1. Install fedora-32-minimal template from dom0 terminal:

sudo qubes-dom0-update qubes-template-fedora-32-minimal

1.1 Clone the installed fedora-32-minimal to f32-min-net from dom0 terminal:

qvm-clone fedora-32-minimal f32-min-net

2. From dom0 terminal you’ll need to open a root terminal in f32-min-net to use and execute root commands without sudo

qvm-run -u root f32-min-net xterm

3

2.1 When f32-min-net terminal loads it is time to install the packages:

dnf install qubes-core-agent-networking iproute qubes-core-agent-dom0-updates qubes-core-agent-network-manager NetworkManager-wifi network-manager-applet wireless-tools notification-daemon gnome-keyring polkit @hardware-support iptables dbus-x11 dejavu-sans-fonts tinyproxy notification-daemon

5

2.2 Now you need to install OpenVPN support:

dnf -y install NetworkManager-openvpn NetworkManager-openvpn-gnome

3. Open sys-net settings and change the template from fedora-32 to f32-min-net

3.1 Open sys-firewall settings and change the template from fedora-32 to f32-min-net

3.2 Open sys-vpn settings and change the template from fedora-32 to f32-min-net

4. Restart sys-net and sys-firewall

5. After restarting sys-net and sys-firewall connect to the internet

6. Start sys-vpn

7. Try to connect to your vpn server

8. If you have done everything right, a keyring window will popup, choose your password

9. Now you’re connected using fedora32-minimal-template on sys-net/firewall/vpn

1 Like

@haroldfinch did you installed the NetWorkManager-openvpn packages, take a look on the guide part (2.2) if it doesnt work try to make everything from 0.

This is similar to the Network Manager section of the existing VPN doc, except its more explicit with a lot more images for guidance.

Where it differs is in relying on the VPN provider using a static IP address (many do not), and the user copying that address into the Qubes firewall UI. This is a recipe for user error and/or failed protection.
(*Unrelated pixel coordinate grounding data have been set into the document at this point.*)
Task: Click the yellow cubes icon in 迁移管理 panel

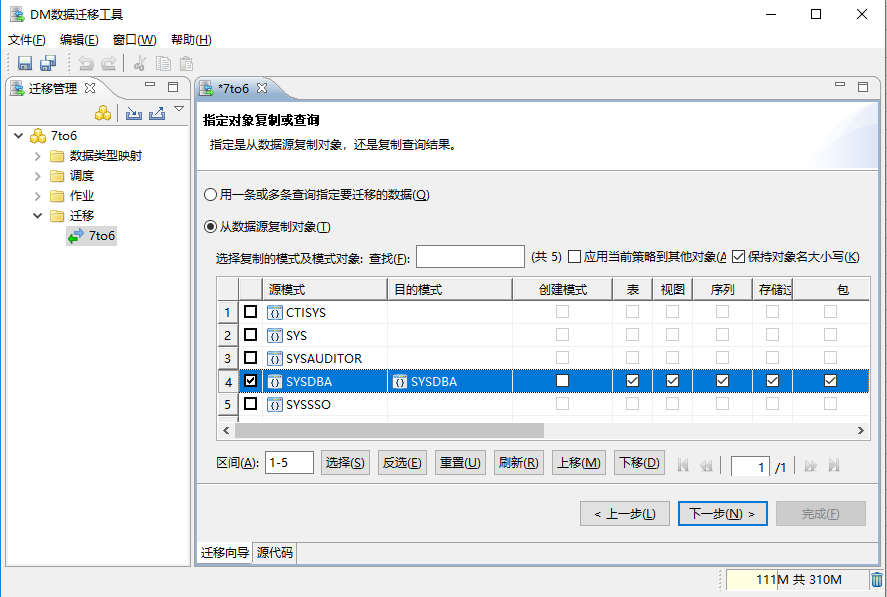Action: 103,112
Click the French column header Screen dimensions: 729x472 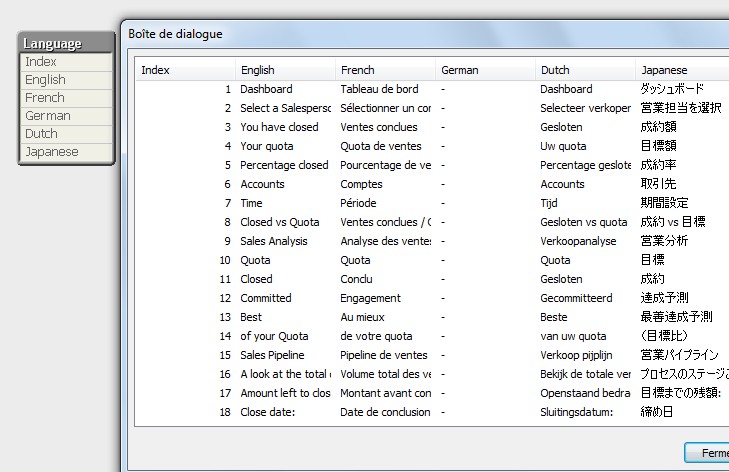(x=385, y=70)
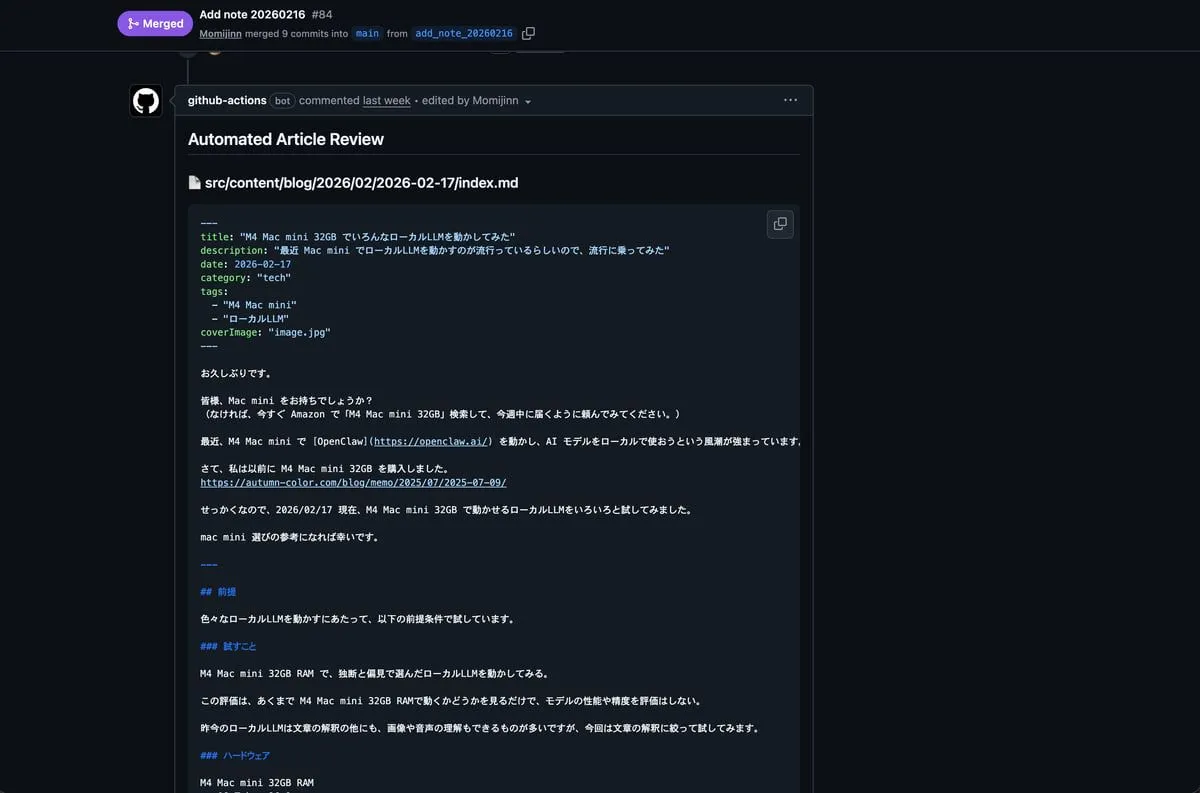Expand the 'edited by Momijinn' history dropdown

point(527,101)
The existing doc prevents leaks by blocking at the interface level and requires no hand-entered IP addresses… it is automatic.

It should be noted that modern VPN configurations protect against MITM attacks by using a certificate / public key system to verify the authenticity of the server. This is by far better than relying on a firewall rule based on an IP address that attackers can easily spoof.
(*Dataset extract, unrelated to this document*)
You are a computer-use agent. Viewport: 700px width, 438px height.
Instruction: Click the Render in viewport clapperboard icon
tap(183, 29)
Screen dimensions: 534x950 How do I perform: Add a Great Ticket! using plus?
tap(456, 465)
Additionally, a scripted solution is often better since Network Manager has a very long history of mis-handling the import of Openvpn configs. Some details may get lost in the translation since NM VPN settings do not match Openvpn 1:1. That usually results in a non-working connection, but it also suggests that NM could create working connections that are missing important security parameters from the original ovpn/conf. If you read the original issue and discussions for the VPN doc, there was a strong tendency (from Qubes devs, IIRC) to avoid Network Manager details (guess why). There was also a requirement to keep mention of Openvpn incidental so the doc isn’t specific to one protocol; I don’t think screenshots of the NM Openvpn plugin meet that requirement. The existing script can be switched to another protocol by changing a variable.

Some VPN providers have started to supply NM connection configs directly because of the import bugs, but they are still in the minority. The scripted solutions use the VPN provider’s original Openvpn config, modifying only parameters that affect re-connection delays.

Finally, see my comments in VPN page requires rework · Issue #103 · Qubes-Community/Contents · GitHub.

IMO, Network Manager is either supported by a VPN provider, or it isn’t. If it isn’t, they will supply ovpn configs or a special connection manager. If NM is supported, they will usually supply an NM connection file and/or specific NM instructions; rarely, some may even say “here’s how to setup NM and import our ovpn config”. Why do the special GUI clients exist to the point of being ubiquitous? Because NM (and other GUIs on iOS, Android, etc) don’t capture all the necessary details. That is why its best to say “see your distro + VPN provider’s documentation for details in setting up Network Manager”. Its not like copying the ovpn and telling Openvpn to use it.

So Network Manager, though it may have improved somewhat, is not the GUI solution to the problem. If there were a general GUI solution, it would be one that replicates the “copy the ovpn and have openvpn run it”.